- WHAT IS REQUIRED -
Here is a set of records. Copy them all exactly.

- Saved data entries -
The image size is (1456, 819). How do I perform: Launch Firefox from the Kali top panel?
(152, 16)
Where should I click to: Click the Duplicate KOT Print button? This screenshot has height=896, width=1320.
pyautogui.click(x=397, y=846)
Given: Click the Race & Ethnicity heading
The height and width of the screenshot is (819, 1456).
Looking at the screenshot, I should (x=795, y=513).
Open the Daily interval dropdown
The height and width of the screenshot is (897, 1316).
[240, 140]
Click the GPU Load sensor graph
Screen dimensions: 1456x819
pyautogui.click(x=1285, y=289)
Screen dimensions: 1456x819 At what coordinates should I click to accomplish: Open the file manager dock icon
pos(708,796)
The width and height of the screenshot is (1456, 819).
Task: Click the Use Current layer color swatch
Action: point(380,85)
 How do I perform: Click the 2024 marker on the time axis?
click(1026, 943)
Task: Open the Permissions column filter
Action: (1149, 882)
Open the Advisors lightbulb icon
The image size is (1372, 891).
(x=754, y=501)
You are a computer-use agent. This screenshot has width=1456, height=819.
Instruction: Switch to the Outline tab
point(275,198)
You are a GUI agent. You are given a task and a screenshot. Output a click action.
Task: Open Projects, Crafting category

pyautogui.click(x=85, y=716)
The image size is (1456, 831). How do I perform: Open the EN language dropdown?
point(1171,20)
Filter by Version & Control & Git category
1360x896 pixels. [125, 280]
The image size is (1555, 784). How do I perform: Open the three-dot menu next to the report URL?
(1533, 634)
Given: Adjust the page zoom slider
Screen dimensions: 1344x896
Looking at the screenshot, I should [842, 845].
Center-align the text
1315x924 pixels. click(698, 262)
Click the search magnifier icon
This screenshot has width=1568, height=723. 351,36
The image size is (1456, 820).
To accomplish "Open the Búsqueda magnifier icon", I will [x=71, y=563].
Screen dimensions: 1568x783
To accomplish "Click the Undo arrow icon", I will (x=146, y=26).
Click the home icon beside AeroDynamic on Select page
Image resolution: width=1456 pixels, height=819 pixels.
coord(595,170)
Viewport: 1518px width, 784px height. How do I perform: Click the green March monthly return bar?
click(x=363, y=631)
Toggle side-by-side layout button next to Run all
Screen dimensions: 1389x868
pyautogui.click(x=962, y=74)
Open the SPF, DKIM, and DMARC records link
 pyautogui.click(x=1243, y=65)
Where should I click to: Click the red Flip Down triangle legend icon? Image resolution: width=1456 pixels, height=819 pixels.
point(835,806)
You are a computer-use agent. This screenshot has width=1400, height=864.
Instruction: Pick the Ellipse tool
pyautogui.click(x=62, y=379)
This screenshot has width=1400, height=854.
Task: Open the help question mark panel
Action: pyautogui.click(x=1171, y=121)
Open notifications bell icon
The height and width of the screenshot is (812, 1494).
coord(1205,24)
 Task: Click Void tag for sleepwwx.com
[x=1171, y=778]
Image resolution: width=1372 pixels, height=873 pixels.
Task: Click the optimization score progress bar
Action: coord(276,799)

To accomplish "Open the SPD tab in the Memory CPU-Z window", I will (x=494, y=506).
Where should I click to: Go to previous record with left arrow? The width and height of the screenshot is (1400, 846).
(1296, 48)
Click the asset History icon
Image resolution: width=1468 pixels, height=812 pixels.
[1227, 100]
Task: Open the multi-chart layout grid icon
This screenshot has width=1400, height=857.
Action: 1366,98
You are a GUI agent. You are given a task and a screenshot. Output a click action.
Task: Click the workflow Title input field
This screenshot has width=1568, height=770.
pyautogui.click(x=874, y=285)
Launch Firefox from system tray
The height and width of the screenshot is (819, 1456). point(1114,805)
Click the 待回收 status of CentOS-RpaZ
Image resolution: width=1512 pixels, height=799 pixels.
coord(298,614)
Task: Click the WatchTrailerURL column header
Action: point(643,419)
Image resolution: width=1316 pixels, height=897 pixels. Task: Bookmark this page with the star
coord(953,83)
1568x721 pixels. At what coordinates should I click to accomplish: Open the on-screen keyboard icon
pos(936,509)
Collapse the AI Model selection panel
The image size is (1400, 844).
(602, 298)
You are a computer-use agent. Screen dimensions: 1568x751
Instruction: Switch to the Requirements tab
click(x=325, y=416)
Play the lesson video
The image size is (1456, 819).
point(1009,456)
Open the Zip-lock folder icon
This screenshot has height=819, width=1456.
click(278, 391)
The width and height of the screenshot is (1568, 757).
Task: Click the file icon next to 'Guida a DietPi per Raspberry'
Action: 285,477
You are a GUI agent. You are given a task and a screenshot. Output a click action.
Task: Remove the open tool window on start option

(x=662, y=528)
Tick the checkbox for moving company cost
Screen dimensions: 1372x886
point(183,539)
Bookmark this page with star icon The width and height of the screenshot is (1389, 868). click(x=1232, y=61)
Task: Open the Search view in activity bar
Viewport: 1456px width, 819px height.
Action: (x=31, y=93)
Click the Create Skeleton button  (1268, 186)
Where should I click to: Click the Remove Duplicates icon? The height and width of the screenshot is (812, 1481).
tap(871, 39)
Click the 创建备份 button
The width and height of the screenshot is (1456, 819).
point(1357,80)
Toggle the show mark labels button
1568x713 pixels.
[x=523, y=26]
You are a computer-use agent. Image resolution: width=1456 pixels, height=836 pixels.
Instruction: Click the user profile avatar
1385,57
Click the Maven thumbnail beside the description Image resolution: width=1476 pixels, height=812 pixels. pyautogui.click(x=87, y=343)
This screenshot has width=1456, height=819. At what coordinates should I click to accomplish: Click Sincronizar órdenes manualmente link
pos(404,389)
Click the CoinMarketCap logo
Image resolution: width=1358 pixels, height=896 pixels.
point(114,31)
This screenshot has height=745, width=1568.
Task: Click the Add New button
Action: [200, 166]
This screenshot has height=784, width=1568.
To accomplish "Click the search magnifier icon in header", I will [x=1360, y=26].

- EXERCISE SOLUTION -
The image size is (1456, 819). How do I perform: Launch Firefox from the Kali top panel?
(152, 16)
Where should I click to: Click the Duplicate KOT Print button? This screenshot has height=896, width=1320.
pyautogui.click(x=397, y=846)
Given: Click the Race & Ethnicity heading
The height and width of the screenshot is (819, 1456).
Looking at the screenshot, I should (x=795, y=513).
Open the Daily interval dropdown
The height and width of the screenshot is (897, 1316).
[240, 140]
Click the GPU Load sensor graph
Screen dimensions: 1456x819
pyautogui.click(x=1285, y=289)
Screen dimensions: 1456x819 At what coordinates should I click to accomplish: Open the file manager dock icon
pos(708,796)
The width and height of the screenshot is (1456, 819).
Task: Click the Use Current layer color swatch
Action: point(380,85)
 How do I perform: Click the 2024 marker on the time axis?
click(1026, 943)
Task: Open the Permissions column filter
Action: (1149, 882)
Open the Advisors lightbulb icon
The image size is (1372, 891).
(x=754, y=501)
You are a computer-use agent. This screenshot has width=1456, height=819.
Instruction: Switch to the Outline tab
point(275,198)
You are a GUI agent. You are given a task and a screenshot. Output a click action.
Task: Open Projects, Crafting category

pyautogui.click(x=85, y=716)
The image size is (1456, 831). How do I perform: Open the EN language dropdown?
point(1171,20)
Filter by Version & Control & Git category
1360x896 pixels. [125, 280]
The image size is (1555, 784). How do I perform: Open the three-dot menu next to the report URL?
(1533, 634)
Given: Adjust the page zoom slider
Screen dimensions: 1344x896
Looking at the screenshot, I should [842, 845].
Center-align the text
1315x924 pixels. click(698, 262)
Click the search magnifier icon
This screenshot has width=1568, height=723. 351,36
The image size is (1456, 820).
To accomplish "Open the Búsqueda magnifier icon", I will [x=71, y=563].
Screen dimensions: 1568x783
To accomplish "Click the Undo arrow icon", I will (x=146, y=26).
Click the home icon beside AeroDynamic on Select page
Image resolution: width=1456 pixels, height=819 pixels.
coord(595,170)
Viewport: 1518px width, 784px height. How do I perform: Click the green March monthly return bar?
click(x=363, y=631)
Toggle side-by-side layout button next to Run all
Screen dimensions: 1389x868
pyautogui.click(x=962, y=74)
Open the SPF, DKIM, and DMARC records link
 pyautogui.click(x=1243, y=65)
Where should I click to: Click the red Flip Down triangle legend icon? Image resolution: width=1456 pixels, height=819 pixels.
point(835,806)
You are a computer-use agent. This screenshot has width=1400, height=864.
Instruction: Pick the Ellipse tool
pyautogui.click(x=62, y=379)
This screenshot has width=1400, height=854.
Task: Open the help question mark panel
Action: pyautogui.click(x=1171, y=121)
Open notifications bell icon
The height and width of the screenshot is (812, 1494).
coord(1205,24)
 Task: Click Void tag for sleepwwx.com
[x=1171, y=778]
Image resolution: width=1372 pixels, height=873 pixels.
Task: Click the optimization score progress bar
Action: coord(276,799)

To accomplish "Open the SPD tab in the Memory CPU-Z window", I will (x=494, y=506).
Where should I click to: Go to previous record with left arrow? The width and height of the screenshot is (1400, 846).
(1296, 48)
Click the asset History icon
Image resolution: width=1468 pixels, height=812 pixels.
[1227, 100]
Task: Open the multi-chart layout grid icon
This screenshot has width=1400, height=857.
Action: 1366,98
You are a GUI agent. You are given a task and a screenshot. Output a click action.
Task: Click the workflow Title input field
This screenshot has width=1568, height=770.
pyautogui.click(x=874, y=285)
Launch Firefox from system tray
The height and width of the screenshot is (819, 1456). point(1114,805)
Click the 待回收 status of CentOS-RpaZ
Image resolution: width=1512 pixels, height=799 pixels.
coord(298,614)
Task: Click the WatchTrailerURL column header
Action: point(643,419)
Image resolution: width=1316 pixels, height=897 pixels. Task: Bookmark this page with the star
coord(953,83)
1568x721 pixels. At what coordinates should I click to accomplish: Open the on-screen keyboard icon
pos(936,509)
Collapse the AI Model selection panel
The image size is (1400, 844).
(602, 298)
You are a computer-use agent. Screen dimensions: 1568x751
Instruction: Switch to the Requirements tab
click(x=325, y=416)
Play the lesson video
The image size is (1456, 819).
point(1009,456)
Open the Zip-lock folder icon
This screenshot has height=819, width=1456.
click(278, 391)
The width and height of the screenshot is (1568, 757).
Task: Click the file icon next to 'Guida a DietPi per Raspberry'
Action: 285,477
You are a GUI agent. You are given a task and a screenshot. Output a click action.
Task: Remove the open tool window on start option

(x=662, y=528)
Tick the checkbox for moving company cost
Screen dimensions: 1372x886
point(183,539)
Bookmark this page with star icon The width and height of the screenshot is (1389, 868). click(x=1232, y=61)
Task: Open the Search view in activity bar
Viewport: 1456px width, 819px height.
Action: (x=31, y=93)
Click the Create Skeleton button  (1268, 186)
Where should I click to: Click the Remove Duplicates icon? The height and width of the screenshot is (812, 1481).
tap(871, 39)
Click the 创建备份 button
The width and height of the screenshot is (1456, 819).
point(1357,80)
Toggle the show mark labels button
1568x713 pixels.
[x=523, y=26]
You are a computer-use agent. Image resolution: width=1456 pixels, height=836 pixels.
Instruction: Click the user profile avatar
1385,57
Click the Maven thumbnail beside the description Image resolution: width=1476 pixels, height=812 pixels. pyautogui.click(x=87, y=343)
This screenshot has width=1456, height=819. At what coordinates should I click to accomplish: Click Sincronizar órdenes manualmente link
pos(404,389)
Click the CoinMarketCap logo
Image resolution: width=1358 pixels, height=896 pixels.
point(114,31)
This screenshot has height=745, width=1568.
Task: Click the Add New button
Action: [200, 166]
This screenshot has height=784, width=1568.
To accomplish "Click the search magnifier icon in header", I will [x=1360, y=26].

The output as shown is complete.